This is the mail archive of the
libc-help@sourceware.org
mailing list for the glibc project.
Re: Indefinite hang in getaddrinfo / check_pf / make_request
- From: Steven Schlansker <stevenschlansker at gmail dot com>
- To: Paul Pluzhnikov <ppluzhnikov at google dot com>, Adhemerval Zanella <adhemerval dot zanella at linaro dot org>
- Cc: "libc-help at sourceware dot org" <libc-help at sourceware dot org>
- Date: Tue, 29 Sep 2015 15:05:02 -0700
- Subject: Re: Indefinite hang in getaddrinfo / check_pf / make_request
- Authentication-results: sourceware.org; auth=none
- References: <530A3DC3-298A-4D7B-9736-5EF7575B51CB at gmail dot com> <CALoOobPjfRqzzbaZ35ibB1jyZ6yZsG5YGr2YYqOJjADG-oQYXA at mail dot gmail dot com> <BFF025C7-AAFF-401E-A5C2-E40C880DAEC0 at gmail dot com> <35B15C41-3A44-4CE6-BFA2-55B85EB396A4 at gmail dot com>
On Sep 24, 2015, at 11:36 AM, Steven Schlansker <stevenschlansker@gmail.com> wrote:
>
> On Sep 22, 2015, at 9:59 PM, Steven Schlansker <stevenschlansker@gmail.com> wrote:
>
>>
>>> On Sep 22, 2015, at 9:04 PM, Paul Pluzhnikov <ppluzhnikov@google.com> wrote:
>>>
>>> On Tue, Sep 22, 2015 at 8:53 PM, Steven Schlansker
>>> <stevenschlansker@gmail.com> wrote:
>>>
>>>> We found the following issue:
>>>> https://sourceware.org/bugzilla/show_bug.cgi?id=15946
>>>
>>> You may be seeing https://sourceware.org/bugzilla/show_bug.cgi?id=12926 instead.
>>>
>>> See if that patch has been applied to your sources as well.
>>
>> Thanks for finding this.
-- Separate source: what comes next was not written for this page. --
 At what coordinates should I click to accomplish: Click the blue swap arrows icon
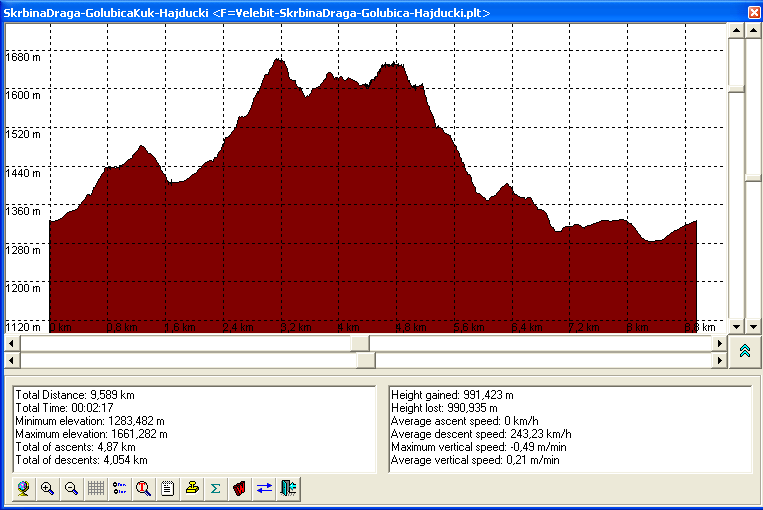(264, 489)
While that fix is not applied to our deployed version,
>> I think the symptoms are slightly different
>
> Thanks Paul and Adhemerval for the advice. I believe I have evidence that this is
> not the same issue as either 15946 or 12926.
> ...
>
> I am going to spend some time trying to distill down a test case that just exercises the check_pf code and see if I can reproduce in isolation.
> In the meantime, does anyone have any ideas for further diagnostics that would be useful? I'm not sure how to check the kernel side of the netlink socket effectively,
> to see if it actually tried to reply or not...
Hello again, in case anyone stumbles across this in the future --
I got a test case, and narrowed it down further. It seems to be related
to incorrect kernel handling of the netlink sockets; under contention
they can get lost:
https://lkml.org/lkml/2015/9/24/712
Kernel 4.0.4 is known to be affected. We're testing out 4.0.9
in the hopes it is not. So this is in fact a new bug, albeit
not a glibc bug.
Thank you for your time.